1. Introduction
Machine tool accuracy may degrade significantly due to thermal effects resulting partly from heat generated by the drives and the motions of rotary axes [
1]. One way to reduce these errors is real time compensation to cancel TCP deviation at an arbitrary point in the work space by adjusting its command position [
2]. Mayr et al. stated that precise predictions of thermal errors through models are fundamental for effective real time compensation [
3]. The higher the predictability of the thermal error models, the more accurate the compensation will be.
Brecher et al. developed first and second order transfer functions between the thermal volumetric errors (TVEs) of a three-axis machine tool as outputs and the internal control data (rotational speeds and motor currents) and environment temperature as inputs [
4]. Horejs et al. compensated thermal displacements in the y and z directions of the TCP through thermal transfer functions that were achieved using Matlab’s System Identification Toolbox. The inputs are the temperatures from inside the main spindle, ram and base of the horizontal milling machine, ambient temperature and spindle speed and the outputs are the thermal displacements [
5]. Liu at al. modelled thermally induced volumetric errors based on the 21 geometric error components and nine thermal drift errors for milling and boring machine using rigid body kinematics. Only volumetric error in the z direction identified as the main error was compensated with Programmable Logic Controller and the machine’s computer numerical controller (CNC) [
6]. Mayr et al. found compensation values for individual thermal errors of rotary axis and main spindle from a gray box model using cooling power as input [
7]. Yu et al. investigated the dependence of volumetric errors on spindle speed and temperature at pre-defined points through polynomial regression model. The model with closest predictability to the measured outputs is chosen [
8]. Bitar-Nehme and Mayer developed first order transfer functions with delay terms to predict individual machine geometric errors as output from power consumptions as input. The machine table thermal expansion was also predicted [
1]. Baum et al. modeled thermally induced volumetric error from the 21 geometric errors components for a three-axis machine tool through rigid body kinematics. Error components were measured with integral deformation sensors in the training process and the R-test based procedure in the testing process [
9]. Liu et al. established a mechanism-based error model to identify three thermally induced error terms of linear axes X, Y, and Z as functions of time and positions. With spindle system, they modelled relationship between two angular thermal errors yaw and pitch, two thermally translational errors in x and y directions, and spindle elongation with temperatures of critical key locations by multivariate linear regression analysis [
10].
The above models show their ability to predict the TVEs (data sequence) of the machine tools.
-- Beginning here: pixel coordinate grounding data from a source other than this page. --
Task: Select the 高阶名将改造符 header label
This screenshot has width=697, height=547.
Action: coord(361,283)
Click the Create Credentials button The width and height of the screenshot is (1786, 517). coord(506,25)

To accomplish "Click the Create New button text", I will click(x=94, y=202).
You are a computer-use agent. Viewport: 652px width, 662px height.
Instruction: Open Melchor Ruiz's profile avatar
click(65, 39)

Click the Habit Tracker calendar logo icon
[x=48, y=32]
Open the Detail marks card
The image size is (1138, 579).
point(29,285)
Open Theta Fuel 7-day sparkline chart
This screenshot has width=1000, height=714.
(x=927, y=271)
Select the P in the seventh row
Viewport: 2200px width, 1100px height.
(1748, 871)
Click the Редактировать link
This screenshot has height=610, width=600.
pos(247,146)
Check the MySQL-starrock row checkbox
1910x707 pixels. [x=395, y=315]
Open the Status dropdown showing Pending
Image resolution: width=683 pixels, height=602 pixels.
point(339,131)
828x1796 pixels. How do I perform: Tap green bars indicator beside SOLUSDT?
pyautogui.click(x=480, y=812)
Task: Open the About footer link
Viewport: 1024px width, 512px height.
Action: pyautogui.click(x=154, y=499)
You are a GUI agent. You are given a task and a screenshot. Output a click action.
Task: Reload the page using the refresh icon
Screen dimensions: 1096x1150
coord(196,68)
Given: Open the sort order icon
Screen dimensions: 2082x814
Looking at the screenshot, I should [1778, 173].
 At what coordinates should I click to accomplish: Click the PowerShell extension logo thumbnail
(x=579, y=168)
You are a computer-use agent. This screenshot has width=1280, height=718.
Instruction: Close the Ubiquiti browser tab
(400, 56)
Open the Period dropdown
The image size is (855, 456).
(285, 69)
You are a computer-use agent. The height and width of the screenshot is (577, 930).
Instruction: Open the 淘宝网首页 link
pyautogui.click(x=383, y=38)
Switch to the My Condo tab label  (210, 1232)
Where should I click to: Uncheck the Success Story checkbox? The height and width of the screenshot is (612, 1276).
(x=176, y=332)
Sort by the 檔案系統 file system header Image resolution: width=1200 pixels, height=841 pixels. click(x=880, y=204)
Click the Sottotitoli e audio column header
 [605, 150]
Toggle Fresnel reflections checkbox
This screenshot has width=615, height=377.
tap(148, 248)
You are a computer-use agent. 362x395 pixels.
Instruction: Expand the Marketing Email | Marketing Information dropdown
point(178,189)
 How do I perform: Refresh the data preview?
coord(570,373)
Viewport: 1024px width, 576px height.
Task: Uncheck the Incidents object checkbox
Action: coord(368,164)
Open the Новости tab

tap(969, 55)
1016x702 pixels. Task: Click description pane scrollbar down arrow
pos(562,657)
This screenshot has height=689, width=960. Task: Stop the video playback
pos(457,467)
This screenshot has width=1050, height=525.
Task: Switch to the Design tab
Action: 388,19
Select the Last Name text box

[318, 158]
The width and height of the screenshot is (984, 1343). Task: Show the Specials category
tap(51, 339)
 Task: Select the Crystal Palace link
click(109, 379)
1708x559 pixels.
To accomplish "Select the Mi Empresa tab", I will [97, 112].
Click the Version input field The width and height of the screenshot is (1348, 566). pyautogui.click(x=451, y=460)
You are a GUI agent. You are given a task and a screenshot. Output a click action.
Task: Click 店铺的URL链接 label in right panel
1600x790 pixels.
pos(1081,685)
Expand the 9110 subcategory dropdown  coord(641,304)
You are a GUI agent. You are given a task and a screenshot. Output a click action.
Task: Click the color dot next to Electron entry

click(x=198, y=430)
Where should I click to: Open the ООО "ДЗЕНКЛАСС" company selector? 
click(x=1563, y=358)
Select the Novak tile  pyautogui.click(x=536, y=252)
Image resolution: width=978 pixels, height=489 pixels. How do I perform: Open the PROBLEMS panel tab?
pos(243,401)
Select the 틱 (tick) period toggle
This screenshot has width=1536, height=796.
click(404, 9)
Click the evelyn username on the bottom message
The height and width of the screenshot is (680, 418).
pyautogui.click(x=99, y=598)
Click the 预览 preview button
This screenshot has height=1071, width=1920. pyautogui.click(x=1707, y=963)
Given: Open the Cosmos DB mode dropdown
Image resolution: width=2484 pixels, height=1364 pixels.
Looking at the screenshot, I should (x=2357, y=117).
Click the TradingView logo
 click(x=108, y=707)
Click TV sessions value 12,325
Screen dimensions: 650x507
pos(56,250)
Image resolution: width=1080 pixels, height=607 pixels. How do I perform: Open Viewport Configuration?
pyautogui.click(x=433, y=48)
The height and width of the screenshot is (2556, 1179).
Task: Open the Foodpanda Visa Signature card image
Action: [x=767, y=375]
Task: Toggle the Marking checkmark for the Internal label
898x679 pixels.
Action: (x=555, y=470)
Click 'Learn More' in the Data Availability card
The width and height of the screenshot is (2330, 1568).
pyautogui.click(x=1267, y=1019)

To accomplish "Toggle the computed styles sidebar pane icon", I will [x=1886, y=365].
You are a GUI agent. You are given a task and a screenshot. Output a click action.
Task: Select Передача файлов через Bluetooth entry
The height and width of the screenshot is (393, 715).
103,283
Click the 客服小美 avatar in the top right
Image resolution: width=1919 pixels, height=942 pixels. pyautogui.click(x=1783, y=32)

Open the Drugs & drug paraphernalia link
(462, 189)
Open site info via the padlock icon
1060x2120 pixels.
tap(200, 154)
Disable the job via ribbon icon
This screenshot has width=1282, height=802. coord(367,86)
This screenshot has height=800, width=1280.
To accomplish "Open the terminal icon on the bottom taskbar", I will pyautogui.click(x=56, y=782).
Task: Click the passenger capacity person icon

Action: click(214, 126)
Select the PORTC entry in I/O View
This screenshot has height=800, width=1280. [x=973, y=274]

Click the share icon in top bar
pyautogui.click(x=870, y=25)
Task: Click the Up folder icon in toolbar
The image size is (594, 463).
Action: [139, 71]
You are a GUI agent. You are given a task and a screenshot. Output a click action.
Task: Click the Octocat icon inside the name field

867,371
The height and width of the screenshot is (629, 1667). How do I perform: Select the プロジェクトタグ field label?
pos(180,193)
However, the volume and variety of data become bigger; the model has more clues to predict outputs better, but the calculation cost and internal parameters increase. In some cases are over the capability of manual analysis [
11,
12]. Elaborate training of the model is expected to be able to guarantee reliable results in the long term [
13]. Deep learning technique enables learning complex relations and is a new approach for these problems. LSTM and GRU networks have attracted attention in recent time and Liang et al. proved that they have a better quality than Convolutional Neural Network (CNN) and Recurrent Neural Network (RNN) for processing sequence data and avoiding overfitting problem [
14]. Ngoc et al. [
11] applied LSTM to predict multi step ahead data of thermally induced geometric errors, which define the errors between and within individual machine axes, from activity cycles involving the two rotary axes B and C of a five-axis machine tool. Others [
15,
16,
17,
18] presented the efficiency of LSTM networks for modelling the thermal behaviors of a machine tool. Refs. [
15,
16] modeled the thermal elongation of spindle as a function of rotational speed. Ref. [
17] used thermal elongation of spindle in the z direction as output and temperature at key locations as inputs. Ref. [
18] found the relationship between thermal errors of ball screws and temperature of the feed drive system. While in [
11] thermally induced geometric errors (TGEs) were predicted using SLSTM, the current paper applies SLSTM and SGRU to directly predict the TVEs without the use of a rigid body kinematic model. This avoids having to develop the machine kinematic model and may be able to model error sources that a kinematic model may not consider. Calculating them from predicted TGEs does not consider errors that cannot be explained with the estimated geometric errors [
1,
19]. TVEs directly relate to compensation values of the thermal errors of paths to move the tool to target positions in the working space of the machine tool. These predictions are more difficult than doing TGEs because the predictors need to realize not only the change of thermal behavior of machine, but also the positions we want to move the tool to. Therefore, the input data include not only the power consumptions of axes B and C, but also the machine linear and rotary axis positions. Increasing the number of inputs also increases the calculation cost. With a multivariate and multi-layer network, it may be trapped within multiple local minima; Sagheer and Kotb suggest having a suitable optimizer to facilitate the training of deep learning models [
20]. Stochastic optimization is successfully applied in Deep learning [
21] and Adam [
22] is a popular optimizer. Adaptive moment with decoupled weight decay (AdamW) optimizer [
23] is a modification of Adam with flexible learning rate, decoupling the weight decay from the gradient update, is expected to make the networks converge faster and improve accuracy. The proposed scheme is presented in six sections:
Section 1 reviews previous works.
Section 2 describes the experimental process.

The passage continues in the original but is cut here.